WORK ITEM | Word for word, restate the entries below from their first line through the line that contains "Mye-Invoice (28, 2062)".

THE INPUT |
----

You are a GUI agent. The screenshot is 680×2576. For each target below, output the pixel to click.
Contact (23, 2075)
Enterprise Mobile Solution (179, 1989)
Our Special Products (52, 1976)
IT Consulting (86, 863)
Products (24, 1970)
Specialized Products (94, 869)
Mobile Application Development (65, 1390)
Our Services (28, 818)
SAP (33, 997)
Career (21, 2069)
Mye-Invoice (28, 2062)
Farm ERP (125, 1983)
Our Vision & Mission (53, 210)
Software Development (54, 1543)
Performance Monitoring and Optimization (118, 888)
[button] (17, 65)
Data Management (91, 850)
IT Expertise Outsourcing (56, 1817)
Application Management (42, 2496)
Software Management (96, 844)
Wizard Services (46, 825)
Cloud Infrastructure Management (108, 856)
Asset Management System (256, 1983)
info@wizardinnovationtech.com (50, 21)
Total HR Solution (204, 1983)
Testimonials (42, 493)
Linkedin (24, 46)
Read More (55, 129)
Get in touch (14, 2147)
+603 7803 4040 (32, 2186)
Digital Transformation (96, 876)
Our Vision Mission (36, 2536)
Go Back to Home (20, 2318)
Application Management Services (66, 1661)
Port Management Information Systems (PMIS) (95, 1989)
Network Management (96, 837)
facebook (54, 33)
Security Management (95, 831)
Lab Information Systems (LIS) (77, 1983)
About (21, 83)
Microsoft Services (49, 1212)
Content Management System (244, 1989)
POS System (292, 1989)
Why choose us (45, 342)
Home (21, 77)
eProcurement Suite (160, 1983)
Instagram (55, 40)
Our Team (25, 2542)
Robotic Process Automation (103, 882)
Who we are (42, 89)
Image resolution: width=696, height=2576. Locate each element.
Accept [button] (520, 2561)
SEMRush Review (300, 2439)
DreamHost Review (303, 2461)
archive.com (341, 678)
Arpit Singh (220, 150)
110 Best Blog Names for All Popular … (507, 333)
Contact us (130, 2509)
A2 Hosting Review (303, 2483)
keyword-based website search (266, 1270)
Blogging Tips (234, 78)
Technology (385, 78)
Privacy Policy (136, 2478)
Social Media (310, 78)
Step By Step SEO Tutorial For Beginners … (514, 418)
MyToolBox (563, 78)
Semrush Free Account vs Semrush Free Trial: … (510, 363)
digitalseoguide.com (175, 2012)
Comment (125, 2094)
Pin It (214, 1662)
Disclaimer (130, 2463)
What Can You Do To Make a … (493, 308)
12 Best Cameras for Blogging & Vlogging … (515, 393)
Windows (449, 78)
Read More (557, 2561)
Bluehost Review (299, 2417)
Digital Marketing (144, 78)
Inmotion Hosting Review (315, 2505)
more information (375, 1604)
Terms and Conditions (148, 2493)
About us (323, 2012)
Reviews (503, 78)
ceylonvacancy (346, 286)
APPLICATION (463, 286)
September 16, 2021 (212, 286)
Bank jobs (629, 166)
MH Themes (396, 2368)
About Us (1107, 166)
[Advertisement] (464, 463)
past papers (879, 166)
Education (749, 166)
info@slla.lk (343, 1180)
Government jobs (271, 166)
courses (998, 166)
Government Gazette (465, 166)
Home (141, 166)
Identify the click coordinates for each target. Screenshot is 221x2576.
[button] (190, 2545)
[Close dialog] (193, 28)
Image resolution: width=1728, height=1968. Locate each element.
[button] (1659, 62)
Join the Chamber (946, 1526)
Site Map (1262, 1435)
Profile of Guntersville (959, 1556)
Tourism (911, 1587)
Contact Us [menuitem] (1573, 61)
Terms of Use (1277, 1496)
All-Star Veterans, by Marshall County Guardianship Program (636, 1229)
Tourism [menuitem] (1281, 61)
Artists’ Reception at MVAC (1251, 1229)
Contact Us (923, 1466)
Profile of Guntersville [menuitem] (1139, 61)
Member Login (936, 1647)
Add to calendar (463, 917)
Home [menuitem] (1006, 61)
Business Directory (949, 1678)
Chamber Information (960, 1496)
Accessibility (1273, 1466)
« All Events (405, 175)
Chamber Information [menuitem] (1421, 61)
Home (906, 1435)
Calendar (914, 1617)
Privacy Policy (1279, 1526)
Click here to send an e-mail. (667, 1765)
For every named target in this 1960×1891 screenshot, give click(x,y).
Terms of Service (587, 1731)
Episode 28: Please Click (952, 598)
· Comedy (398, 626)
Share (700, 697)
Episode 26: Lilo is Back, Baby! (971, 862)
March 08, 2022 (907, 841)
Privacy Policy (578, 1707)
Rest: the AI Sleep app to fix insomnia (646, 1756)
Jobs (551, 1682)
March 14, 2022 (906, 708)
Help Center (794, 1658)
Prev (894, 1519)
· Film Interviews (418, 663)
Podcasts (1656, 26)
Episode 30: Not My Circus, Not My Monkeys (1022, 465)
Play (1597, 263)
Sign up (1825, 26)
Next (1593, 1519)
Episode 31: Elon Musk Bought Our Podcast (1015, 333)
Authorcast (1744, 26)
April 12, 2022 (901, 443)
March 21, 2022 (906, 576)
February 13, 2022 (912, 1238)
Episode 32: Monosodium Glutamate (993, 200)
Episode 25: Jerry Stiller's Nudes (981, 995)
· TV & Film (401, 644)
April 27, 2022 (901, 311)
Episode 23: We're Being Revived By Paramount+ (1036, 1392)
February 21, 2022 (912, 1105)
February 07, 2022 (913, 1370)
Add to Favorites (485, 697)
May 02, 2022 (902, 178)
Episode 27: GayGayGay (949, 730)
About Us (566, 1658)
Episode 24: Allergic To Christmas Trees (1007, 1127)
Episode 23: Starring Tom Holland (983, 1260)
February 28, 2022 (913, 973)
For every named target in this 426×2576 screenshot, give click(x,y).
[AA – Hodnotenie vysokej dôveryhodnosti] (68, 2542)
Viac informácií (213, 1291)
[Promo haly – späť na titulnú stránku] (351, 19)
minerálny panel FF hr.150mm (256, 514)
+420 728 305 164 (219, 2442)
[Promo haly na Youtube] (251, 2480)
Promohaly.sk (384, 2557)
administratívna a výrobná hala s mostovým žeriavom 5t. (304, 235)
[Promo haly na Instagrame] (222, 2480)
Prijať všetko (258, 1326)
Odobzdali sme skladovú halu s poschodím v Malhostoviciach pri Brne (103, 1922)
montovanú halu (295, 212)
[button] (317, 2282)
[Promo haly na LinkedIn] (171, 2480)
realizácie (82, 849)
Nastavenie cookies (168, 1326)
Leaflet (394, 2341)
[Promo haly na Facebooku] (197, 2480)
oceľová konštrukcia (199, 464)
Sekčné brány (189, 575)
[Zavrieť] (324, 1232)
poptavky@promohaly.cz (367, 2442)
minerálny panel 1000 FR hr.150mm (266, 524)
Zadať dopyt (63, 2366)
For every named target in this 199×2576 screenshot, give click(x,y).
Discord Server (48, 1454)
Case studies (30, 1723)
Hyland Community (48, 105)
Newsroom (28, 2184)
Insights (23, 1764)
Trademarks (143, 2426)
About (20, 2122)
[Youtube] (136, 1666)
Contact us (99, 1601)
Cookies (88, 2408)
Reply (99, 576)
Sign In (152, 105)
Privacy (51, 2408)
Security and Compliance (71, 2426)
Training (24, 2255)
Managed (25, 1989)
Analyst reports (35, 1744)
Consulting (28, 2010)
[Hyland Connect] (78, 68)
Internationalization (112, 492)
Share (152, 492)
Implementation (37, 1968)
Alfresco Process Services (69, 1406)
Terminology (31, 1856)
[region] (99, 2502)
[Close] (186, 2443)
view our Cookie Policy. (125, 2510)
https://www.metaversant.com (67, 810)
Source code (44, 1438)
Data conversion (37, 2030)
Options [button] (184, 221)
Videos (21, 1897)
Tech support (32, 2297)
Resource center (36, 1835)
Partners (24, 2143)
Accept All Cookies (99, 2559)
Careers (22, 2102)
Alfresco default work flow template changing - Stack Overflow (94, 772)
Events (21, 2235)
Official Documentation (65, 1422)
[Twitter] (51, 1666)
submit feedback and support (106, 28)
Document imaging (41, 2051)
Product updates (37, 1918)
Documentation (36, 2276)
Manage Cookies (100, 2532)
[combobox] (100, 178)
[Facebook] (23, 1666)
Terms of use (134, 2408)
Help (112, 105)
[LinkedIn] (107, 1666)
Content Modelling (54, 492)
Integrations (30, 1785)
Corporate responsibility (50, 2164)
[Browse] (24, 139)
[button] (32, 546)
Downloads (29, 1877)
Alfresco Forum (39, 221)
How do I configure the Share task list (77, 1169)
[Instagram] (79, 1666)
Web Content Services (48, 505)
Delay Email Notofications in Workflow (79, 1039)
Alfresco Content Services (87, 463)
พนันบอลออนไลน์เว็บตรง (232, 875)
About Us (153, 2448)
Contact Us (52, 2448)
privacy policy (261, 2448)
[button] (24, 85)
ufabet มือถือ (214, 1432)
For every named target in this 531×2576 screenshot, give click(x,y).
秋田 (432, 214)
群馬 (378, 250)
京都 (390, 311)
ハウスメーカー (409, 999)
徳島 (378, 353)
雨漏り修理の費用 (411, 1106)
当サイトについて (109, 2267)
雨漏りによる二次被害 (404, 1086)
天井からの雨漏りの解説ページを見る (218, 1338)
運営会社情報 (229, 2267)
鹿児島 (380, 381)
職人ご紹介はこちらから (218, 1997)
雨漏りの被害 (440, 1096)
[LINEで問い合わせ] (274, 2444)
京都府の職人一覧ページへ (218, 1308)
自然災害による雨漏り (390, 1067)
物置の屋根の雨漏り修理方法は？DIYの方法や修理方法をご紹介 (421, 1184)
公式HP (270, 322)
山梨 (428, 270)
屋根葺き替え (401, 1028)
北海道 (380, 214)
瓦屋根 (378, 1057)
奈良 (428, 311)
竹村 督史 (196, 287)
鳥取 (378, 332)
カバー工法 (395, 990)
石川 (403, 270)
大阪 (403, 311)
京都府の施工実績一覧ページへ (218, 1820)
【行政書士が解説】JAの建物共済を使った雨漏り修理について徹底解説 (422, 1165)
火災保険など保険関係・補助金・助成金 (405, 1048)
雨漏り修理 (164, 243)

----

RESPONSE |
You are a GUI agent. The screenshot is 680×2576. For each target below, output the pixel to click.
Contact (23, 2075)
Enterprise Mobile Solution (179, 1989)
Our Special Products (52, 1976)
IT Consulting (86, 863)
Products (24, 1970)
Specialized Products (94, 869)
Mobile Application Development (65, 1390)
Our Services (28, 818)
SAP (33, 997)
Career (21, 2069)
Mye-Invoice (28, 2062)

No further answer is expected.